Given records ▸
-*-

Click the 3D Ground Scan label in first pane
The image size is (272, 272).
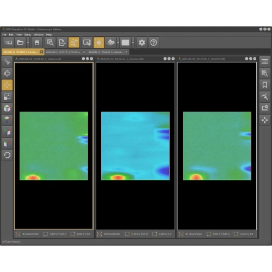point(30,234)
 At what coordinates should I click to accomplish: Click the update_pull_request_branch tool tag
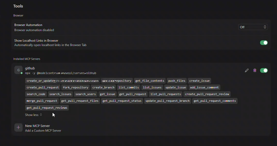click(167, 101)
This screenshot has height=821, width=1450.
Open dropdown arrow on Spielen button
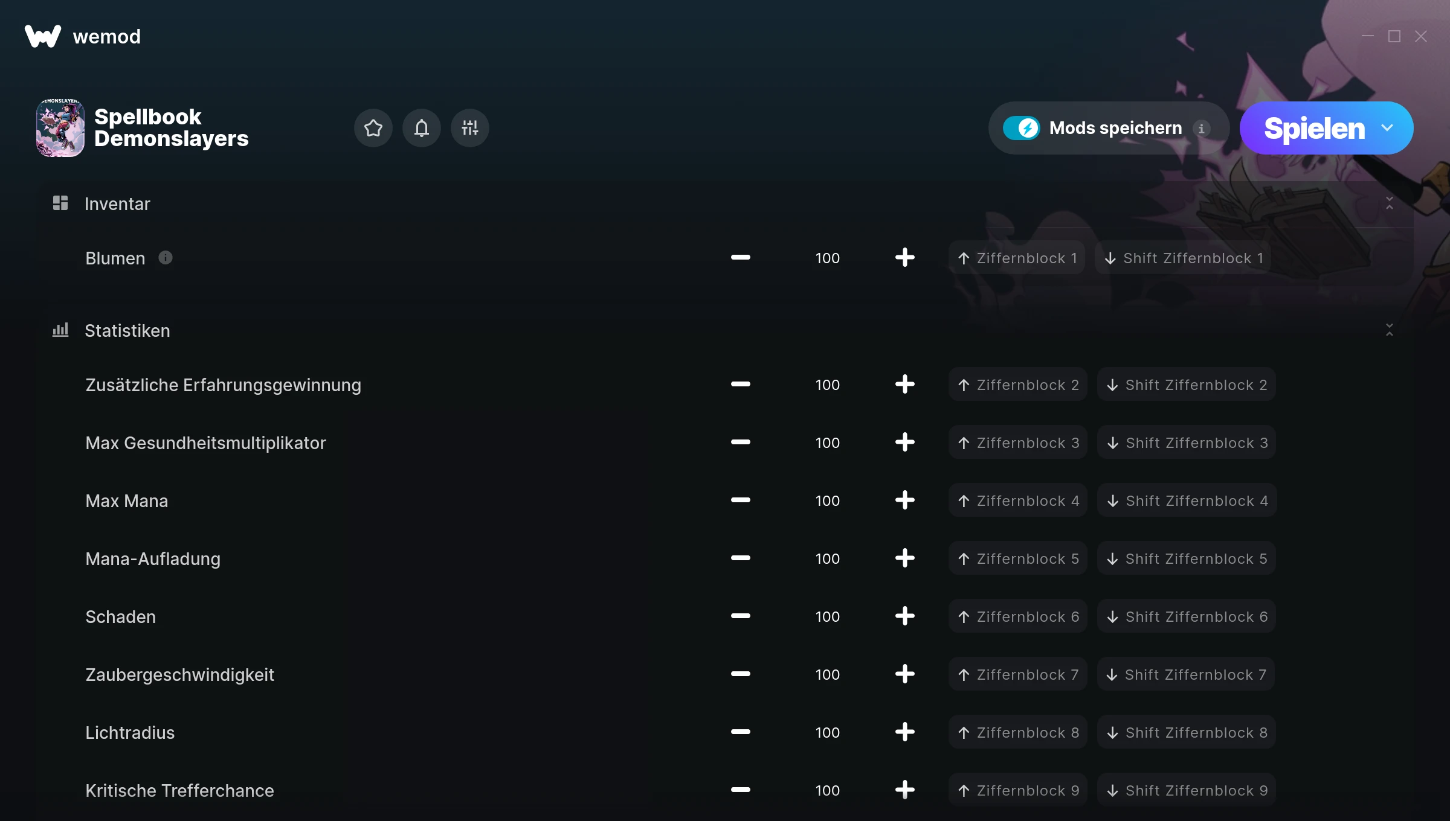[x=1387, y=128]
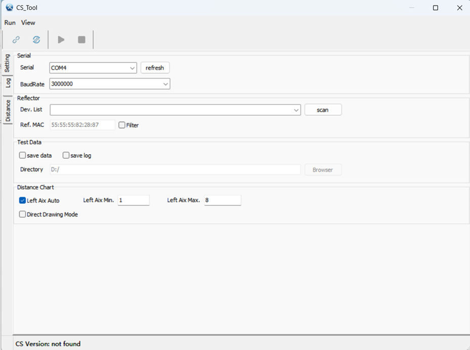Viewport: 470px width, 350px height.
Task: Expand the Dev. List dropdown
Action: coord(297,110)
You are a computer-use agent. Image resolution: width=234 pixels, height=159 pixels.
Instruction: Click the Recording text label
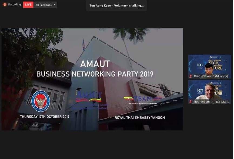coord(14,5)
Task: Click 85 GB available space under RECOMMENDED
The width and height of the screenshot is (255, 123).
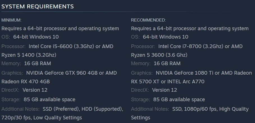Action: tap(179, 100)
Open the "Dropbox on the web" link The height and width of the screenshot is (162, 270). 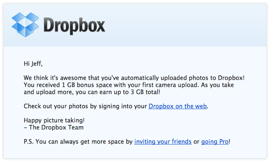(178, 106)
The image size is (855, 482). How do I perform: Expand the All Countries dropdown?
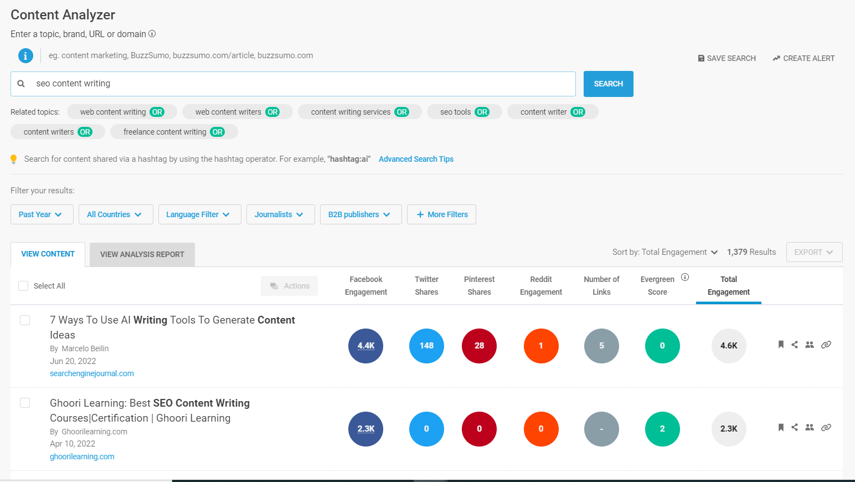(115, 214)
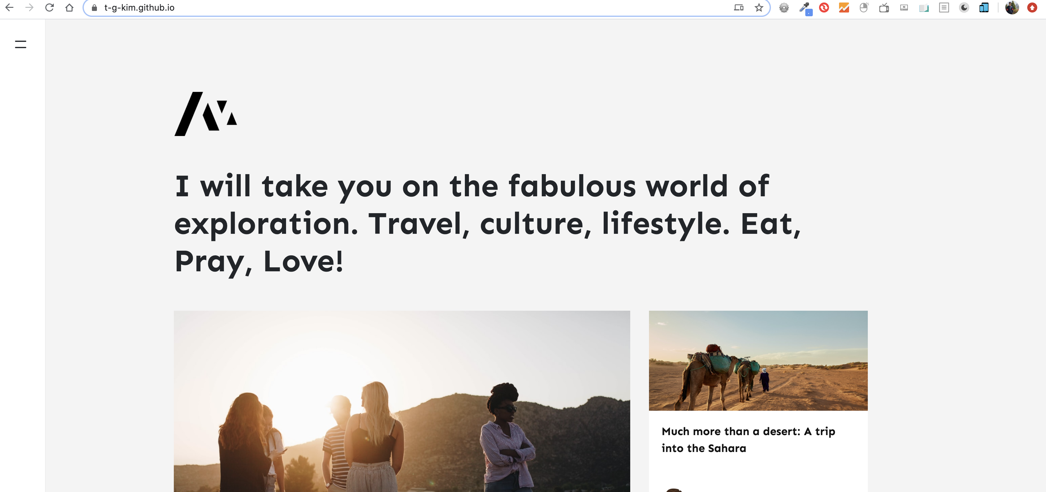The width and height of the screenshot is (1046, 492).
Task: Click the color picker eyedropper extension
Action: pyautogui.click(x=804, y=7)
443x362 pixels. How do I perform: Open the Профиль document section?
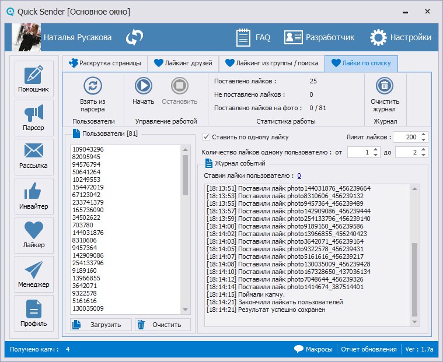click(x=34, y=314)
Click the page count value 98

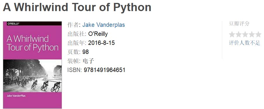tap(86, 52)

-*-

Instructions to follow ▸
Update the rows from the line containing "443x362 pixels. How" through the end of the rows by changing "page count" to "word count" and leaving everything else as it is. Leave the pictures out of your answer.

Answer to this exercise ▸
443x362 pixels. How do I perform: Open the Профиль document section?
click(x=34, y=314)
Click the word count value 98

tap(86, 52)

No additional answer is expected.